A little more than a week ago, the words “Race War Now” appeared on a wall on the second floor of the African American Studies department. Yale Police began an investigation and the words were removed. Department Chair Jonathan Holloway GRD ’95 released a statement, calling the graffiti a “one-time act of stupidity.” He and President Salovey sent a joint email to the department condemning the incident.

scott_stern_headshot_peter_tian“This is important,” Holloway told the News. “This is a real thing, [but] we want to keep it in scale. This was a stupid and small act, [not a] stupid and big act.” Anyone with information about the graffiti was directed to call a phone number.

And that was it. Students heard no more about the incident. There were no public forums, no panels, no student demonstrations.

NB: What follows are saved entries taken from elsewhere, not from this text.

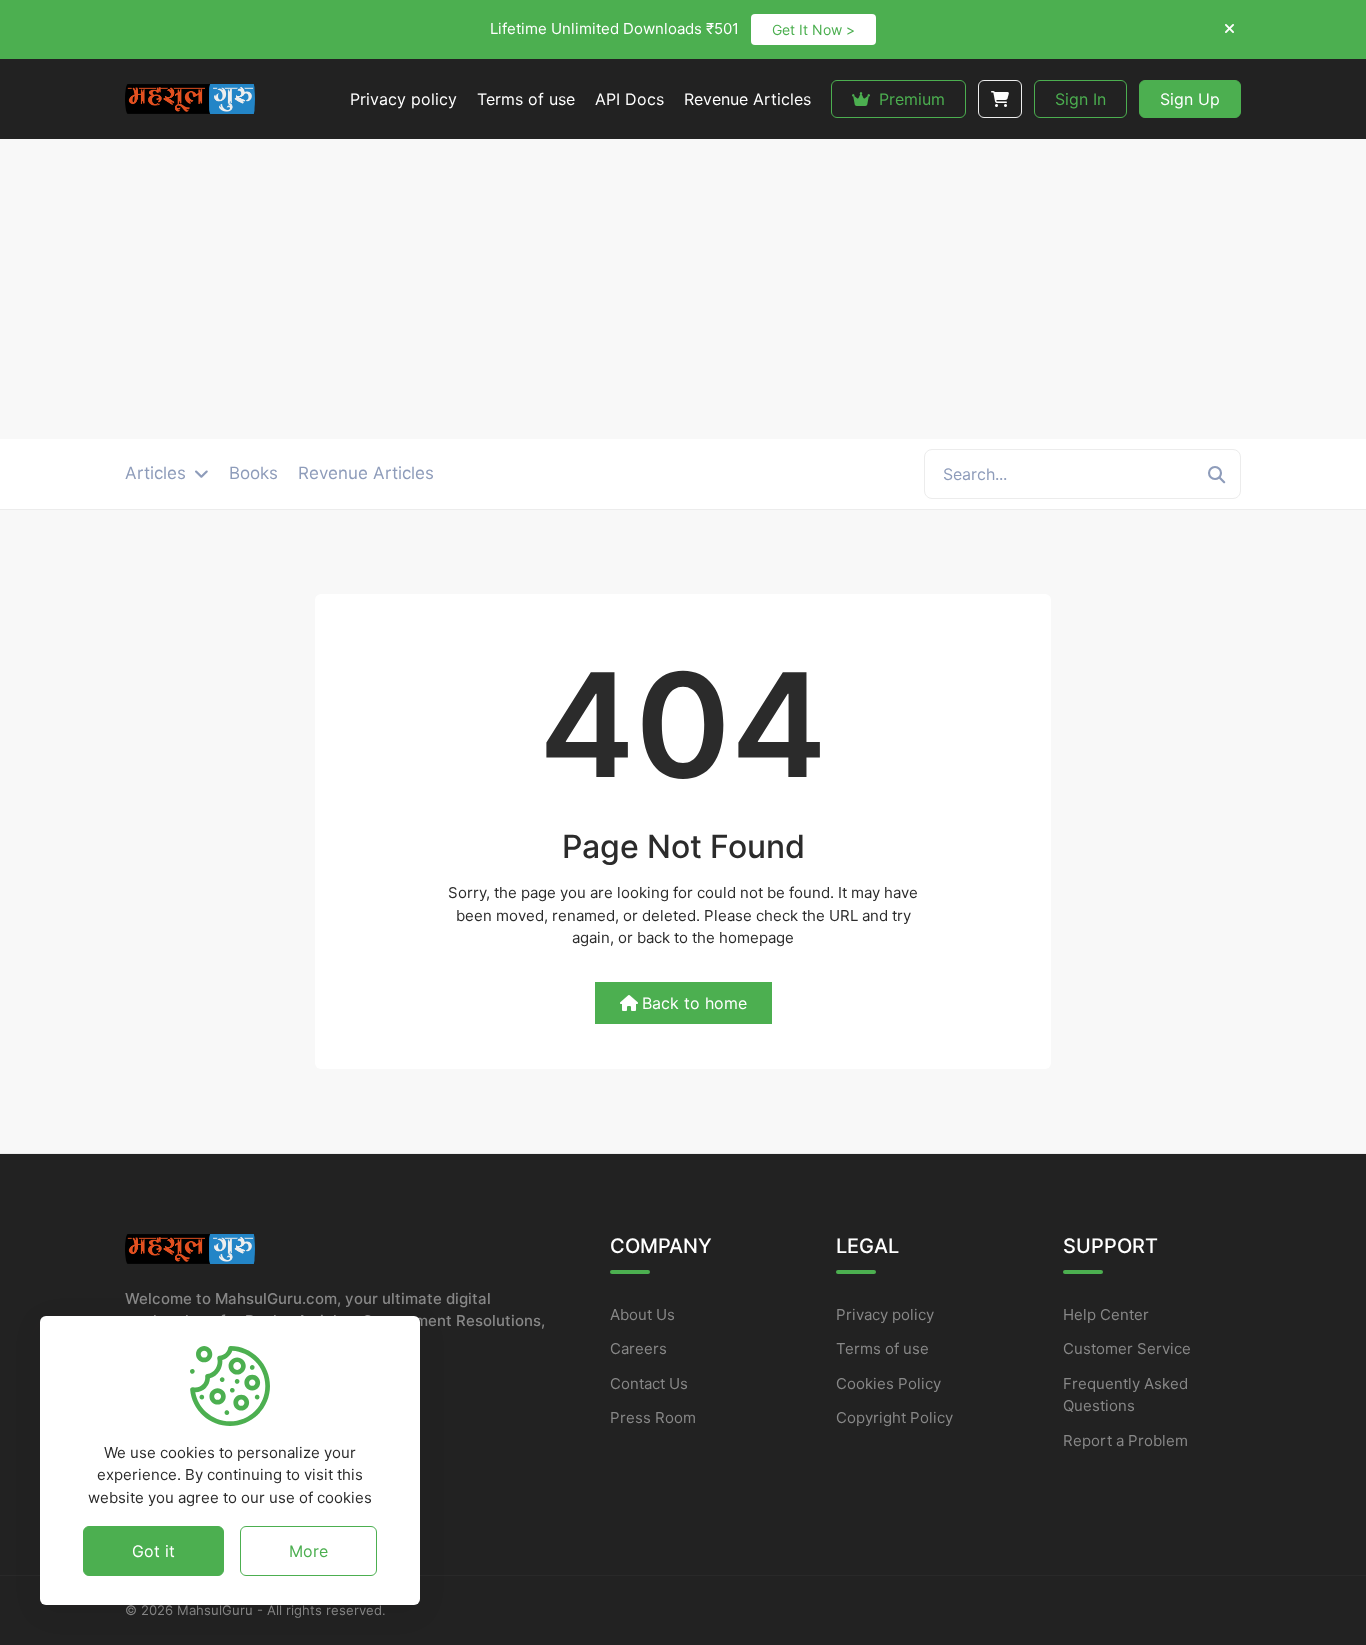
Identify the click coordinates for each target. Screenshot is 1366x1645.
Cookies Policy (888, 1383)
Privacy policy (885, 1314)
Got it (153, 1550)
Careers (638, 1348)
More (308, 1550)
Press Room (653, 1417)
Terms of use (882, 1348)
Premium (909, 99)
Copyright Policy (894, 1417)
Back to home (694, 1003)
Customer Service (1127, 1348)
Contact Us (649, 1383)
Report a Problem (1125, 1440)
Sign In (1080, 99)
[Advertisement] (683, 289)
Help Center (1106, 1314)
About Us (642, 1314)
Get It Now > (813, 29)
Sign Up (1190, 99)
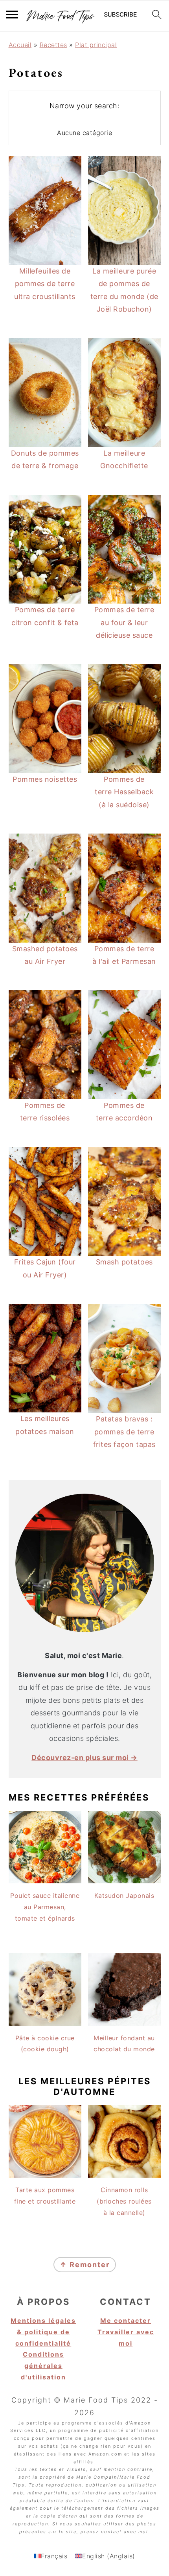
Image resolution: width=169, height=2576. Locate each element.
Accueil (20, 45)
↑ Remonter (85, 2264)
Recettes (53, 45)
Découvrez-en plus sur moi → (84, 1757)
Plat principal (96, 45)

Holloway is right: This was a relatively small act, not a big one. But it reflects something bigger about Yale. Prejudice remains among us — far more silent and subtle than ever before, but present nonetheless. Many of us like to think we live on a campus that has overcome prejudice. We like to skirt around it and accuse those who do discuss it of being overly sensitive. Our silence has stunted much of the progress made in achieving diversity and tolerance. Our silence obscures the fact that this latest appearance of hateful graffiti eerily mirrors past events on Yale’s campus.

Indeed, bigoted graffiti has been appearing at Yale every couple of years. Last May, graffiti appeared on a wall in a chemistry lab threatening the Slifka Center for Jewish Life with arson. In 2007, the words “N—– School” appeared by the York Street gate to Pierson. Later that week, the words “drama f—” appeared on the side of the University Theater. In 2003, students broke into the room of an anti-war activist and left a message on her white board: “I love kicking Muslim a– b—— a–! They should all die with Mohammad.” (The message continued for several more sentences.) In the days that followed, more anti-Muslim graffiti appeared in front of the Afro-American Cultural Center.

However uncomfortable you felt reading that last paragraph, it’s probably not as uncomfortable as I felt writing it. The offensive words that appeared in campus graffiti are difficult to read on paper, much less discuss openly. We are so careful about the way we talk about acts of prejudice that sometimes we are unable to address them directly. It is difficult for us to candidly explore our campus’ history of prejudice and the particular slurs that people here have employed. But if we can take away the taboos that prevent us from constructively discussing racial slurs, we will diminish the power of these words and those who wield them. It’s important to be able to talk about prejudice frankly, and to respond to intolerant incidents when they occur.

In the past, there were usually responses to the hateful words. In the wake of the 2007 graffiti, students organized a rally and vigil demanding that the University implement structural or curricular responses to prejudice on campus. After the 2003 incidents, a group called Concerned Students at Yale gathered outside Woodbridge Hall to agitate against the University’s lukewarm reaction. Following a similar incident in 1990, student activists organized a two-day boycott of classes.

But after this latest incident at the African American Studies department: nothing.

Many may claim that last week’s graffiti is less offensive than some of those other incidents. That’s debatable. But they all share similarities — each incident was motivated by hate, made some students feel unwelcome on campus and until this time, generated some sort of public discussion.

There should be a response to a call for a race war at Yale. Students or administrators should be hosting panels or protests. When racist graffiti began appearing all over Oberlin last semester, the University cancelled classes for a day to hold discussions about tolerance and prejudice. It later emerged that much of this graffiti was part of a hoax, but Oberlin’s decision remains an example for Yale to consider. This is not just an indictment of the Yale administration — I spoke with very few students who were truly up in arms about this latest appearance of hateful words.

And this incident can be used to stimulate broader discussions of race. I want additional diversity training for freshmen, especially during their first weeks on campus. Meetings addressed to bystanders of prejudice — modeled after the tremendously successful sophomore bystander intervention workshops — would be a good start.

In his powerful freshman address, President Salovey told freshmen to feel more comfortable talking about socioeconomic class, calling it, “one of the last taboos among Yale students.” We should also feel more comfortable discussing another taboo subject — racial prejudice. We cannot afford to keep pretending that it does not exist, when in fact it’s written on the walls.